Das Sibbo Health Center ist etwa 700 km entfernt von Addis Abeba. Es ist eines von einer Vielzahl solcher Zentren in der Oromiya Region und wurde im Jahr 2009 eröffnet. Hamlin Fistula Äthiopien untertstützt im Rahmen des Vorbeugungsprogramms die Geburtshilfe in 27 staatlichen Gesundheitszentren in ländlichen Regionen. Sibbo ist eine von drei Einrichtigungen, in denen HFE vor drei Jahren die Aktivitäten aufnahm.

Sr. Mahilet stammt selbst aus Gorre, einem Nachbarort von Sibbo, 20 km entfernt. Die 24jährige Mahilet ist eine der Absolventinnen des 3. Jahrgangs am Hamlin Hebammen-Kollegs. Sibbo ist die erste Station ihres Berufslebens nach der Ausbildung, gemeinsam mit ihrer Kommilitonin Saron. Mahilet fügte sich schnell in das Umfeld ihres neuen Tätigkeitsorts ein, da sie aus der Nachbargemeinde kommt und mit den örtlichen Gebräuchen vertraut ist. So fiel es ihr leicht, sich einzuleben und erste Veränderungen der Prozesse im Bereich Frauengesundheit und Entbindungen herbeizuführen. Bei der Ankunft der beiden Hebammen gab es keine ausgebildeten Geburtshelfer an der Klinik und es wurden nicht mehr als sechs Entbindungen pro Monat betreut. Seit Mahilets Ankunft vor drei Jahren hat sich die Anzahl der Entbindungen auf durchschnittlich 51 im Monat erhöht und darüber hinaus werden viele Frauen vor der Geburt im Zentrum betreut und beraten.

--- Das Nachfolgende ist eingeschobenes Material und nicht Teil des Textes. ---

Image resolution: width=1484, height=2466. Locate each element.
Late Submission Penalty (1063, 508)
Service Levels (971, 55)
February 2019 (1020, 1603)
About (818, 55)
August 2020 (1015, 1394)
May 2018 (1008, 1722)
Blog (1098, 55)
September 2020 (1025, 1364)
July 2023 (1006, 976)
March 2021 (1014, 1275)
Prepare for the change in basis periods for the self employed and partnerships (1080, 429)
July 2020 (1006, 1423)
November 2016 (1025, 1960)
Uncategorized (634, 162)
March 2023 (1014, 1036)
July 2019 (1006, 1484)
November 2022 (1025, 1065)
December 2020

„Ich bin stolz eine „Hamlin-Hebamme“ zu sein. Unsere erstklassige Ausbildung versetzt mich und meine Kolleginnen aus dem Hamlin College in die Lage, als Expertinnen in unseren Gemeinden anerkannt zu werden und die Gesundheitsleistungen in den lokalen Kliniken und Gesundheitseinrichtungen deutlich zu verbessern.“

Seit dem Eintritt der beiden Hebammen konnten sie in dreineinhalb Jahren mehr als 1.000 Geburten betreuen.  In dieser Zeit retteten sie auch das Leben von Frauen, die unbetreut aufgrund ihrer Geburtsfistel einem hohen Sterberisiko ausgesetzt gewesen wären.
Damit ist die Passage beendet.